*PROVIDED ENTRIES*
* * * * * * *
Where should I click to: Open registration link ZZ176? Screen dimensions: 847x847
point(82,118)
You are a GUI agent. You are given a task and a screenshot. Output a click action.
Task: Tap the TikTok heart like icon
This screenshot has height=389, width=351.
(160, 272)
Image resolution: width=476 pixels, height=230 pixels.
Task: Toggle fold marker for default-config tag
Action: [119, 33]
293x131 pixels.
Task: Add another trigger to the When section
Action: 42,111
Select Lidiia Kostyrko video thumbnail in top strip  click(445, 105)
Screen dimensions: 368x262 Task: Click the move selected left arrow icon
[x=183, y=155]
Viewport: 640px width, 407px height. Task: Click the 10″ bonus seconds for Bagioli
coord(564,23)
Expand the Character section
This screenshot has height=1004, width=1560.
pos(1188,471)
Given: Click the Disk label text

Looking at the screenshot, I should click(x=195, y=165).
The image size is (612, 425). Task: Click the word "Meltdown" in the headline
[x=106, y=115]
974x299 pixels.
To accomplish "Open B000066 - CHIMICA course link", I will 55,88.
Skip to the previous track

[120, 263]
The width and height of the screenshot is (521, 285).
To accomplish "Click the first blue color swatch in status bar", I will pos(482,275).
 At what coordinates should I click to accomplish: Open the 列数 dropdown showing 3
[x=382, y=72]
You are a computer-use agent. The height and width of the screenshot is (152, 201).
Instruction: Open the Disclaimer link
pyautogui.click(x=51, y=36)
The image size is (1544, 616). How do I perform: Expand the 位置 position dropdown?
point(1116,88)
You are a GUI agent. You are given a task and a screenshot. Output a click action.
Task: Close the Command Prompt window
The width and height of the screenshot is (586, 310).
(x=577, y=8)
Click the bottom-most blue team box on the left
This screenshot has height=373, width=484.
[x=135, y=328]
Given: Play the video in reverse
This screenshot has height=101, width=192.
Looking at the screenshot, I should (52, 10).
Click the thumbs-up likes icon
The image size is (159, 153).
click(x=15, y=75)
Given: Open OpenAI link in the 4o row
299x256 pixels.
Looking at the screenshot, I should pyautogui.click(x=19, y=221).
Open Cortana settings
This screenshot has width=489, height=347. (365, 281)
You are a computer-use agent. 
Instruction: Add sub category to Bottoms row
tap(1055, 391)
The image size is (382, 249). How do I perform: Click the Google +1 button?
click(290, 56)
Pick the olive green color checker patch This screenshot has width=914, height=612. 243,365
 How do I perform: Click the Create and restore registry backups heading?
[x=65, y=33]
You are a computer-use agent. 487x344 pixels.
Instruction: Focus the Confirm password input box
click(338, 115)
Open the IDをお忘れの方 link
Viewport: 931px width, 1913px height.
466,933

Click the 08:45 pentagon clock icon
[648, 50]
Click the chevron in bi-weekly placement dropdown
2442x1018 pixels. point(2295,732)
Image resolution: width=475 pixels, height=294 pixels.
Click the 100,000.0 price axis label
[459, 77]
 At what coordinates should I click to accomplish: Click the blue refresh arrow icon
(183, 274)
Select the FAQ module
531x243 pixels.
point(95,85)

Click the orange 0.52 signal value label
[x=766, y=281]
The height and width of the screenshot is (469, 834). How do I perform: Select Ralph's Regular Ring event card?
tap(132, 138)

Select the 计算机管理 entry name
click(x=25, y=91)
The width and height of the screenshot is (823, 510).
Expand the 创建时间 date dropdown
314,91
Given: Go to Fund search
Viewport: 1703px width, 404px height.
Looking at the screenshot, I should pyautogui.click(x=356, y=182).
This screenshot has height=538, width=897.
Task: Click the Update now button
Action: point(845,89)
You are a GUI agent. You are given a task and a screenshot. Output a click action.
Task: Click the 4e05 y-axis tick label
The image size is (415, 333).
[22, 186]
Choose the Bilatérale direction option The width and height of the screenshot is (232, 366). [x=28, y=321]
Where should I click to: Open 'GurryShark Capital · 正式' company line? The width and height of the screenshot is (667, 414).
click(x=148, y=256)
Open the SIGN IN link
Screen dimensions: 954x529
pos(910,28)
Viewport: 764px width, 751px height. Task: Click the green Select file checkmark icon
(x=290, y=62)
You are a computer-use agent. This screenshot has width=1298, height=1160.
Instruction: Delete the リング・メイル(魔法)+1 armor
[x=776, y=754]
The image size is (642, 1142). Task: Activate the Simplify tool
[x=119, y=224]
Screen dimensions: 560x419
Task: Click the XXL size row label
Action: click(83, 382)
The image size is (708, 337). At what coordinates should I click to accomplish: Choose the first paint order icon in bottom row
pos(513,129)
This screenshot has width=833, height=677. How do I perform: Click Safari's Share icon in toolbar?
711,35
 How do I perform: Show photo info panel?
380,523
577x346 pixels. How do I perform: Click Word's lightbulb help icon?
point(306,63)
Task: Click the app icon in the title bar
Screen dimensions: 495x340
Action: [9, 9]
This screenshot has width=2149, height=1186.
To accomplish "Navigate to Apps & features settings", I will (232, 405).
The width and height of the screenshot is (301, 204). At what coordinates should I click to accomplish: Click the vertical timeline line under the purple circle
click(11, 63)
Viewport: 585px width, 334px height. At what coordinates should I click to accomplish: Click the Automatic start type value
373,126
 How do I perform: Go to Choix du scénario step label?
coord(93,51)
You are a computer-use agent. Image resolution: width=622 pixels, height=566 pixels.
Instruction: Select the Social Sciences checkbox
* * * * * * *
*ACTIVITY*
Whatever the number of entries above, each one is to be copied exactly.

*COMPLETED TASK*
Where should I click to: Open registration link ZZ176? Screen dimensions: 847x847
point(82,118)
You are a GUI agent. You are given a task and a screenshot. Output a click action.
Task: Tap the TikTok heart like icon
This screenshot has height=389, width=351.
(160, 272)
Image resolution: width=476 pixels, height=230 pixels.
Task: Toggle fold marker for default-config tag
Action: [119, 33]
293x131 pixels.
Task: Add another trigger to the When section
Action: 42,111
Select Lidiia Kostyrko video thumbnail in top strip  click(445, 105)
Screen dimensions: 368x262 Task: Click the move selected left arrow icon
[x=183, y=155]
Viewport: 640px width, 407px height. Task: Click the 10″ bonus seconds for Bagioli
coord(564,23)
Expand the Character section
This screenshot has height=1004, width=1560.
pos(1188,471)
Given: Click the Disk label text

Looking at the screenshot, I should click(x=195, y=165).
The image size is (612, 425). Task: Click the word "Meltdown" in the headline
[x=106, y=115]
974x299 pixels.
To accomplish "Open B000066 - CHIMICA course link", I will 55,88.
Skip to the previous track

[120, 263]
The width and height of the screenshot is (521, 285).
To accomplish "Click the first blue color swatch in status bar", I will pos(482,275).
 At what coordinates should I click to accomplish: Open the 列数 dropdown showing 3
[x=382, y=72]
You are a computer-use agent. The height and width of the screenshot is (152, 201).
Instruction: Open the Disclaimer link
pyautogui.click(x=51, y=36)
The image size is (1544, 616). How do I perform: Expand the 位置 position dropdown?
point(1116,88)
You are a GUI agent. You are given a task and a screenshot. Output a click action.
Task: Close the Command Prompt window
The width and height of the screenshot is (586, 310).
(x=577, y=8)
Click the bottom-most blue team box on the left
This screenshot has height=373, width=484.
[x=135, y=328]
Given: Play the video in reverse
This screenshot has height=101, width=192.
Looking at the screenshot, I should (52, 10).
Click the thumbs-up likes icon
The image size is (159, 153).
click(x=15, y=75)
Given: Open OpenAI link in the 4o row
299x256 pixels.
Looking at the screenshot, I should pyautogui.click(x=19, y=221).
Open Cortana settings
This screenshot has width=489, height=347. (365, 281)
You are a computer-use agent. 
Instruction: Add sub category to Bottoms row
tap(1055, 391)
The image size is (382, 249). How do I perform: Click the Google +1 button?
click(290, 56)
Pick the olive green color checker patch This screenshot has width=914, height=612. 243,365
 How do I perform: Click the Create and restore registry backups heading?
[x=65, y=33]
You are a computer-use agent. 487x344 pixels.
Instruction: Focus the Confirm password input box
click(338, 115)
Open the IDをお忘れの方 link
Viewport: 931px width, 1913px height.
466,933

Click the 08:45 pentagon clock icon
[648, 50]
Click the chevron in bi-weekly placement dropdown
2442x1018 pixels. point(2295,732)
Image resolution: width=475 pixels, height=294 pixels.
Click the 100,000.0 price axis label
[459, 77]
 At what coordinates should I click to accomplish: Click the blue refresh arrow icon
(183, 274)
Select the FAQ module
531x243 pixels.
point(95,85)

Click the orange 0.52 signal value label
[x=766, y=281]
The height and width of the screenshot is (469, 834). How do I perform: Select Ralph's Regular Ring event card?
tap(132, 138)

Select the 计算机管理 entry name
click(x=25, y=91)
The width and height of the screenshot is (823, 510).
Expand the 创建时间 date dropdown
314,91
Given: Go to Fund search
Viewport: 1703px width, 404px height.
Looking at the screenshot, I should pyautogui.click(x=356, y=182).
This screenshot has height=538, width=897.
Task: Click the Update now button
Action: point(845,89)
You are a GUI agent. You are given a task and a screenshot. Output a click action.
Task: Click the 4e05 y-axis tick label
The image size is (415, 333).
[22, 186]
Choose the Bilatérale direction option The width and height of the screenshot is (232, 366). [x=28, y=321]
Where should I click to: Open 'GurryShark Capital · 正式' company line? The width and height of the screenshot is (667, 414).
click(x=148, y=256)
Open the SIGN IN link
Screen dimensions: 954x529
pos(910,28)
Viewport: 764px width, 751px height. Task: Click the green Select file checkmark icon
(x=290, y=62)
You are a computer-use agent. This screenshot has width=1298, height=1160.
Instruction: Delete the リング・メイル(魔法)+1 armor
[x=776, y=754]
The image size is (642, 1142). Task: Activate the Simplify tool
[x=119, y=224]
Screen dimensions: 560x419
Task: Click the XXL size row label
Action: click(83, 382)
The image size is (708, 337). At what coordinates should I click to accomplish: Choose the first paint order icon in bottom row
pos(513,129)
This screenshot has width=833, height=677. How do I perform: Click Safari's Share icon in toolbar?
711,35
 How do I perform: Show photo info panel?
380,523
577x346 pixels. How do I perform: Click Word's lightbulb help icon?
point(306,63)
Task: Click the app icon in the title bar
Screen dimensions: 495x340
Action: [9, 9]
This screenshot has width=2149, height=1186.
To accomplish "Navigate to Apps & features settings", I will (232, 405).
The width and height of the screenshot is (301, 204). At what coordinates should I click to accomplish: Click the vertical timeline line under the purple circle
click(11, 63)
Viewport: 585px width, 334px height. At what coordinates should I click to accomplish: Click the Automatic start type value
373,126
 How do I perform: Go to Choix du scénario step label?
coord(93,51)
You are a computer-use agent. Image resolution: width=622 pixels, height=566 pixels.
Instruction: Select the Social Sciences checkbox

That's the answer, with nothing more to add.